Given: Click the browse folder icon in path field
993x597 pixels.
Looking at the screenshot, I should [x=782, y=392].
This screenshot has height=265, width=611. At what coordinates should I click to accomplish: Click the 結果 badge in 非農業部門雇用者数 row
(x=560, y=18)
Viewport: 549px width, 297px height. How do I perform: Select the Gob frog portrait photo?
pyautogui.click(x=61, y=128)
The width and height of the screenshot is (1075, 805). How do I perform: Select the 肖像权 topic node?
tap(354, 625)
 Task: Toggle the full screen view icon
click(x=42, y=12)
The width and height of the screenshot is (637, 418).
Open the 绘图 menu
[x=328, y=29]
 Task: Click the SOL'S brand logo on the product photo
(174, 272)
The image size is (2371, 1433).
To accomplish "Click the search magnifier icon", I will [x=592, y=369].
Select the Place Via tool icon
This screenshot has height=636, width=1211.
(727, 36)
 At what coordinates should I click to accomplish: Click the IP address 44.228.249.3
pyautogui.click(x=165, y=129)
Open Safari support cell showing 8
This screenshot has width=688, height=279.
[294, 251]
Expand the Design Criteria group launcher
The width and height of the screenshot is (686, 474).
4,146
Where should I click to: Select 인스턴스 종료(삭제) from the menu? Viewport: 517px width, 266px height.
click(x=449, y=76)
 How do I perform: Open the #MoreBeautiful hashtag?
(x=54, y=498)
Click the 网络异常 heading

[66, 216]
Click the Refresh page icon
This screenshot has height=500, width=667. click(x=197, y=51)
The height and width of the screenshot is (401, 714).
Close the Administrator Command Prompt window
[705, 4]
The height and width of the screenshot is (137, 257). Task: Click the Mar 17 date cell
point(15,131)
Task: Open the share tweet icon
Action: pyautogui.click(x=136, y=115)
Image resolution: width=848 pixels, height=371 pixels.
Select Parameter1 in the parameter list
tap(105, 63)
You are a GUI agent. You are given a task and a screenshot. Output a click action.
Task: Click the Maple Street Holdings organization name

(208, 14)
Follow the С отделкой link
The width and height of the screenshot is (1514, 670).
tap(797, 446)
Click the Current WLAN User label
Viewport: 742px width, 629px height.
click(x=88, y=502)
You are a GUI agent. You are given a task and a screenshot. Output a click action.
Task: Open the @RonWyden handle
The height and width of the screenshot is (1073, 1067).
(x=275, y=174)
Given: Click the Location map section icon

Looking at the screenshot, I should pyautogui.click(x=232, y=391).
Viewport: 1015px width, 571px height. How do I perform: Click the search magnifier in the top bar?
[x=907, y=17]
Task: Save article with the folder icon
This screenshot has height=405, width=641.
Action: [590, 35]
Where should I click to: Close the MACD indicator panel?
————————
Written problem: Reproduce the lines verbatim, starting with the line that contains "Click the 网络异常 heading" and going on through the end of the items.

Solution to the exercise:
Click the 网络异常 heading

[66, 216]
Click the Refresh page icon
This screenshot has height=500, width=667. click(x=197, y=51)
The height and width of the screenshot is (401, 714).
Close the Administrator Command Prompt window
[705, 4]
The height and width of the screenshot is (137, 257). Task: Click the Mar 17 date cell
point(15,131)
Task: Open the share tweet icon
Action: pyautogui.click(x=136, y=115)
Image resolution: width=848 pixels, height=371 pixels.
Select Parameter1 in the parameter list
tap(105, 63)
You are a GUI agent. You are given a task and a screenshot. Output a click action.
Task: Click the Maple Street Holdings organization name

(208, 14)
Follow the С отделкой link
The width and height of the screenshot is (1514, 670).
tap(797, 446)
Click the Current WLAN User label
Viewport: 742px width, 629px height.
click(x=88, y=502)
You are a GUI agent. You are given a task and a screenshot. Output a click action.
Task: Open the @RonWyden handle
The height and width of the screenshot is (1073, 1067).
(x=275, y=174)
Given: Click the Location map section icon

Looking at the screenshot, I should pyautogui.click(x=232, y=391).
Viewport: 1015px width, 571px height. How do I perform: Click the search magnifier in the top bar?
[x=907, y=17]
Task: Save article with the folder icon
This screenshot has height=405, width=641.
Action: [590, 35]
Where should I click to: Close the MACD indicator panel?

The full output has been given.